Here is an example of using the module:
module "shrunk_key_actions" {
source = "./shrink_actions"
iterations = 0
actions = [
"kms:CancelKeyDeletion",
"kms:ConnectCustomKeyStore",
"kms:CreateAlias",
"kms:CreateCustomKeyStore",
"kms:CreateGrant",
"kms:CreateKey",
"kms:Decrypt",
"kms:DeleteAlias",
"kms:DeleteCustomKeyStore",
"kms:DeleteImportedKeyMaterial",
"kms:DeriveSharedSecret",
"kms:DescribeCustomKeyStores",
"kms:DescribeKey",
"kms:DisableKey",
"kms:DisconnectCustomKeyStore",
"kms:EnableKey",
"kms:EnableKeyRotation",
"kms:Encrypt",
"kms:GenerateDataKey",
"kms:GenerateDataKeyPair",
"kms:GenerateDataKeyPairWithoutPlaintext",
"kms:GenerateDataKeyWithoutPlaintext",
"kms:GenerateMac",
"kms:GenerateRandom",
"kms:GetKeyPolicy",
"kms:GetKeyRotationStatus",
"kms:GetParametersForImport",
"kms:GetPublicKey",
"kms:ImportKeyMaterial",
"kms:ListAliases",
"kms:ListGrants",
"kms:ListKeyPolicies",
"kms:ListKeyRotations",
"kms:ListKeys",
"kms:ListResourceTags",
"kms:ListRetirableGrants",
"kms:PutKeyPolicy",
"kms:ReEncryptFrom",
"kms:ReEncryptTo",
"kms:ReplicateKey",
"kms:RetireGrant",
"kms:RevokeGrant",
"kms:RotateKeyOnDemand",
"kms:ScheduleKeyDeletion",
"kms:Sign",
"kms:SynchronizeMultiRegionKey",
"kms:TagResource",
"kms:UntagResource",
"kms:UpdateAlias",
"kms:UpdateCustomKeyStore",
"kms:UpdateKeyDescription",
"kms:UpdatePrimaryRegion",
"kms:Verify",
"kms:VerifyMac"
]
}
data "aws_iam_policy_document" "key_policy" {
statement {
# Access for the key owner
}
statement {
sid = "CrossAccountAccess"
actions = module.shrunk_key_actions.shrunk_actions
effect = "Allow"
resources = ["*"]
principals {
type = "AWS"
identifiers = ["cross account role arn"]
}
}
}
resource "aws_kms_key" "key" {
description = "This key is used to encrypt and decrypt secrets"
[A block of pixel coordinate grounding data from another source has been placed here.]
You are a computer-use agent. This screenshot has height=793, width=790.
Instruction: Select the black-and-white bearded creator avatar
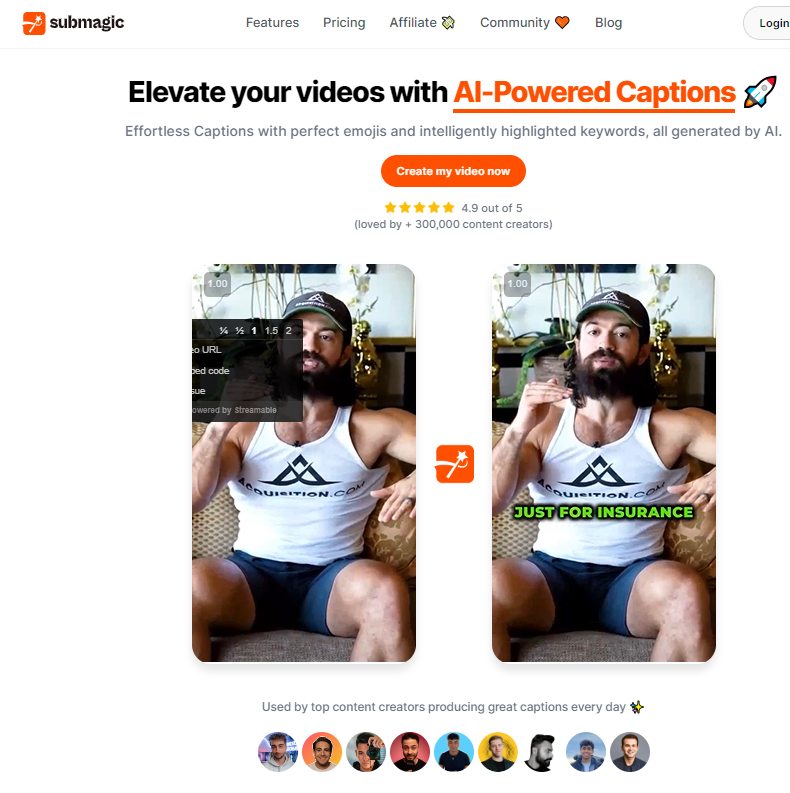pyautogui.click(x=541, y=752)
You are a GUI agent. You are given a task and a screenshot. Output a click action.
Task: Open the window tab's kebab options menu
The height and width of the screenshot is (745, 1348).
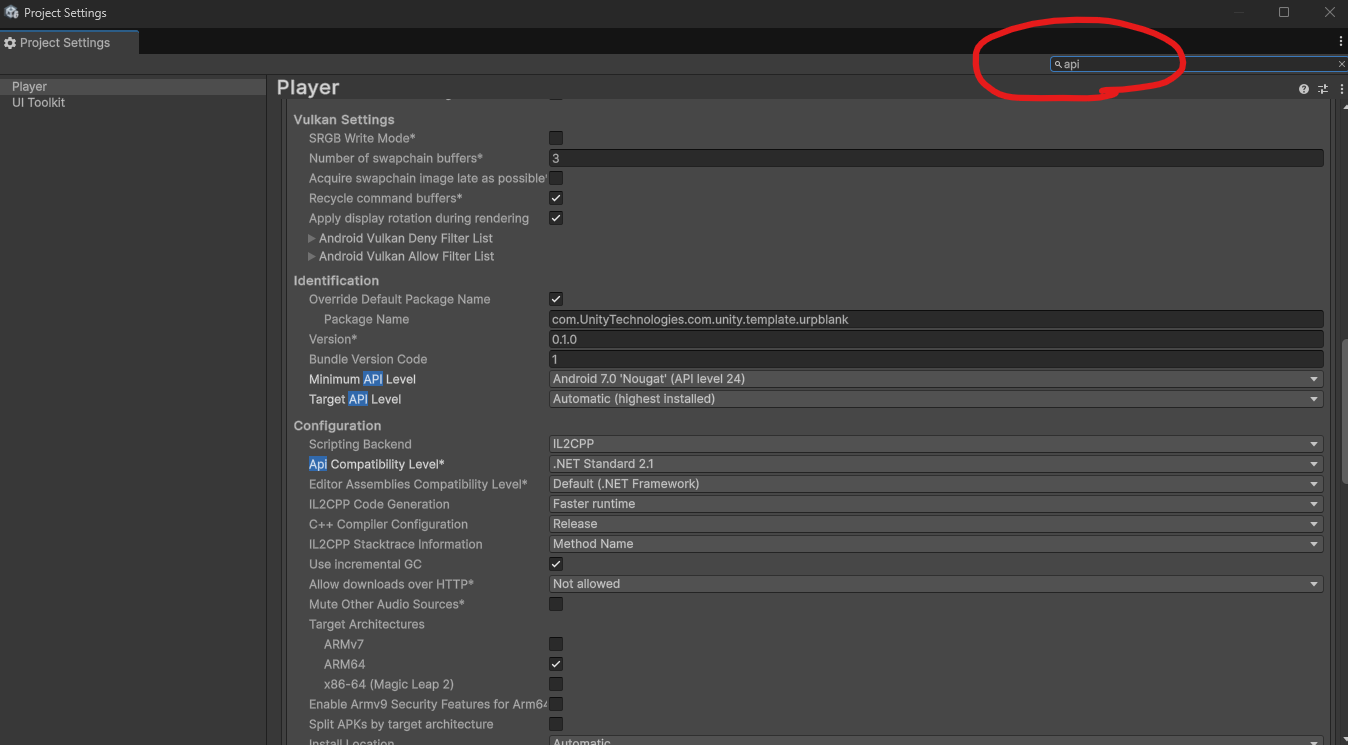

policy = data.aws_iam_policy_document.key_policy
}
output "shrunk_actions" {
value = module.shrunk_key_actions.shrunk_actions
}
This will shrink the list of actions in the CrossAccountAccess
statement to the smallest list of patterns that avoids all actions not in the original list.
For example here is the ouput of the module:
Changes to Outputs:
+ shrunk_actions = [
+ "kms:Disconnect*",
+ "kms:Schedule*",
+ "kms:Describe*",
+ "kms:Generate*",
+ "kms:*Resource",
+ "kms:Connect*",
+ "kms:Rotate*",
+ "kms:Enable*",
+ "kms:Cancel*",
+ "kms:Derive*",
+ "kms:Delete*",
+ "kms:Import*",
+ "kms:Create*",
+ "kms:Update*",
+ "kms:Decrypt",
+ "kms:Encrypt",
+ "kms:*Alias",
+ "kms:*Grant",
+ "kms:Verify",
+ "kms:List*",
+ "kms:Put*",
+ "kms:*Mac",
+ "kms:Get*",
+ "kms:*Key",
+ "kms:Sign",
+ "kms:Re*",
]
To integrate this in your pipeline you just need a couple extra lines in your build script:
# Install iam-shrink
npm install -g @cloud-copilot/iam-shrink
# Update iam-data in case it was already installed to get the latest actions
npm update -g @cloud-copilot/iam-data
# Then run the rest of your pipeline as normal
terraform plan
So now you have a fully automated way to shrink your IAM policies in your Terraform code!
Benefits
- Avoid accidentally including unintended actions in your policy.
- Automatically update your wildcards in your final policy when AWS adds new actions. Just re-run the pipeline!
- Keep the exact list of actions in your Terraform code. Your intentions are clear and will be well defined for history and review.